栄介君の正論にぐうの音も出ない。ただ、反論できないからと言って文句が収まるわけでもなく。発散できない鬱憤は胃の辺りに沈殿した。今度あさ兄ちゃんにカラオケでも一緒に行ってもらおう。でも歌うのがあたしだけなんだよなー。ちょっとつまんない。

「――――で、二人とも構成は決まったの?」

無言で栄介君と顔を見合わせる。

「「あ、あはははは……」」

二人同時に乾いた笑いを漏らす。その反応だけで、亜子先輩は進行状況を見抜いたみたいだった。ううむ、鋭いんだね。

「はい、がんばってね」

「美味くいかないなら、とりあえず思いついたキーワードとか全部書き出してみるといいぞ。その中から使えそうなのを取り出してつなげればいい。

「はい! ありがとうございます!」

 それから時計の針が半周した頃、あたしは机に突っ伏していた。

「……出尽くしたよ……あたしの頭は捻りすぎてねじ切れちゃったよ……」

「そんなわけないから。
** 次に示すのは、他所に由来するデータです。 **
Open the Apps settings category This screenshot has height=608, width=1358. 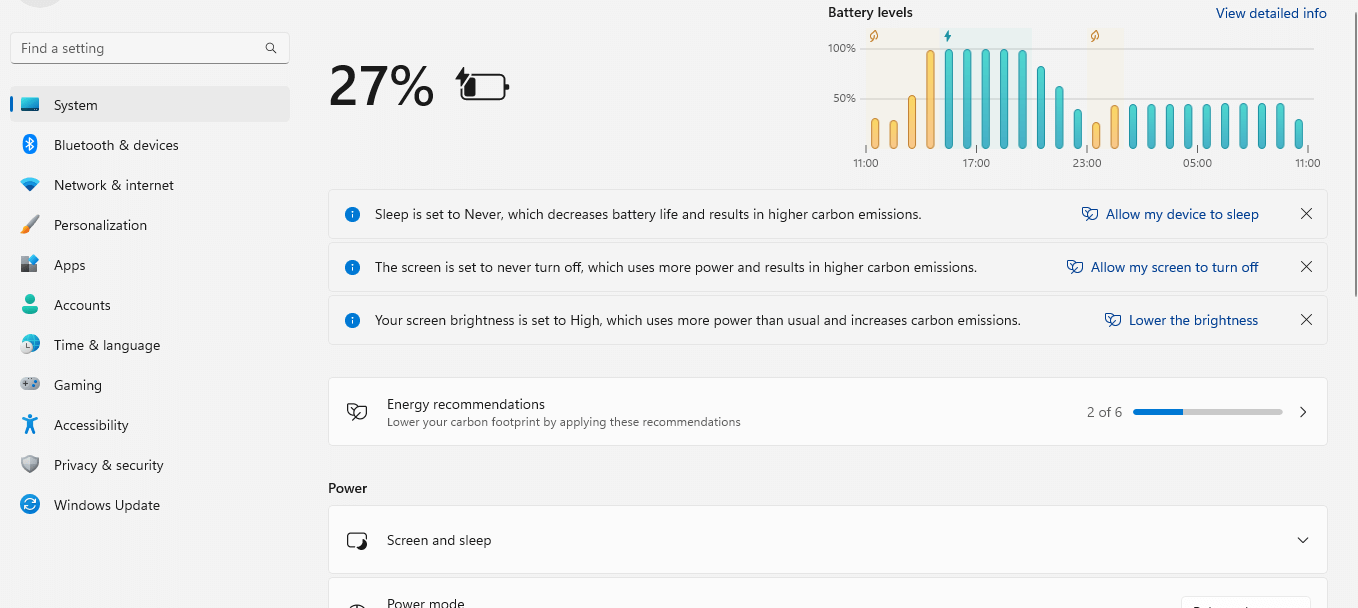[x=70, y=265]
ほら、今度はこれをつなげないと」

淡々とあたしの発言を訂正した栄介君が、シャーペンの尻でノートを叩く。そこには、箇条書きで書かれた、あたしたちのアイディアが一ページ分縦に連なっている。ざっと三十個。良くこんなに出したと思う。やっぱりあたしの頭はねじ切れたんじゃないかな。
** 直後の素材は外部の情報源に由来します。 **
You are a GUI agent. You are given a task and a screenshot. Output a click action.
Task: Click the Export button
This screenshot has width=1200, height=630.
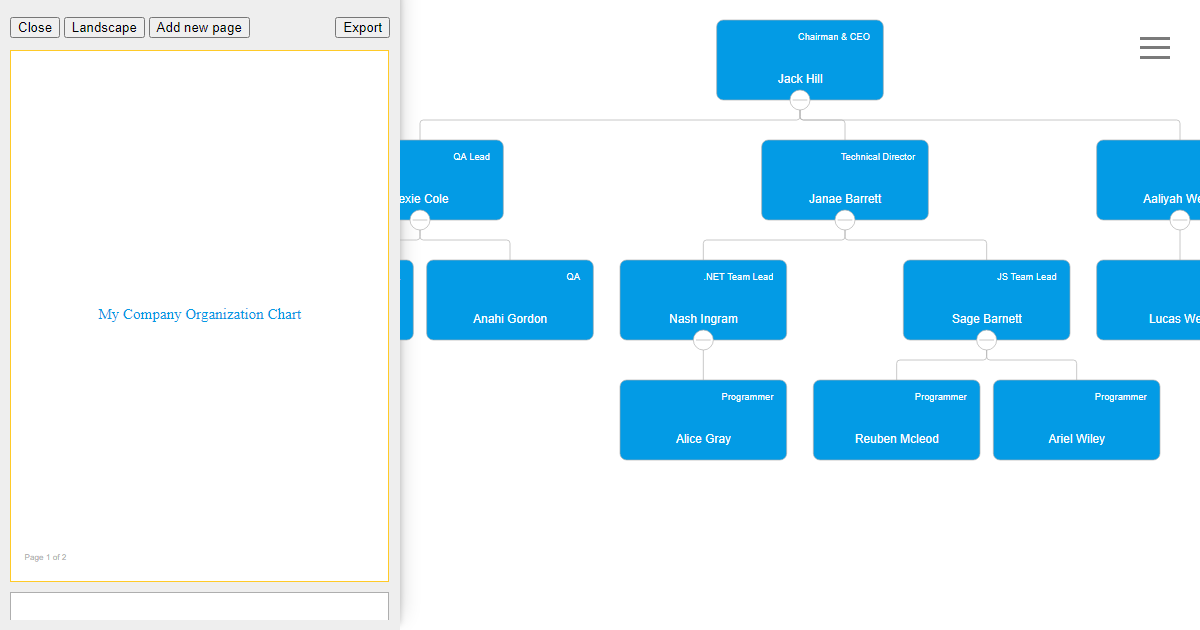coord(362,27)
「へぇー、一杯出したなー。ジャンルはどうするんだ?」

「これからです。ネタを踏まえて、書けそうな物を」

「なるほどな」

後ろから覗き込んでいた螢一郎先輩が、納得したように自分の席に戻って行く。様子を見に来ただけみたい。ご苦労様です。

「じゃあ、どんなのが書きたい?」

「ラブコメがいいなー。けど、栄介君はどんなのがいいの?」

「僕は、何でも。主にやってるのはファンタジーとかSFとかだけど、恋愛物もやったことはあるし」

「じゃあ、ファンタジーでいいよ。けど、短めの方がいいよね」

「そうだね。ファンタジーなら、この『魔物』とか使えるんじゃないか?」

「あ! じゃあ、この『冒険』とか『お化け』とかもじゃん」

 頭の半分で栄介君との創作に興じる間、もう半分では別のことを考えていた。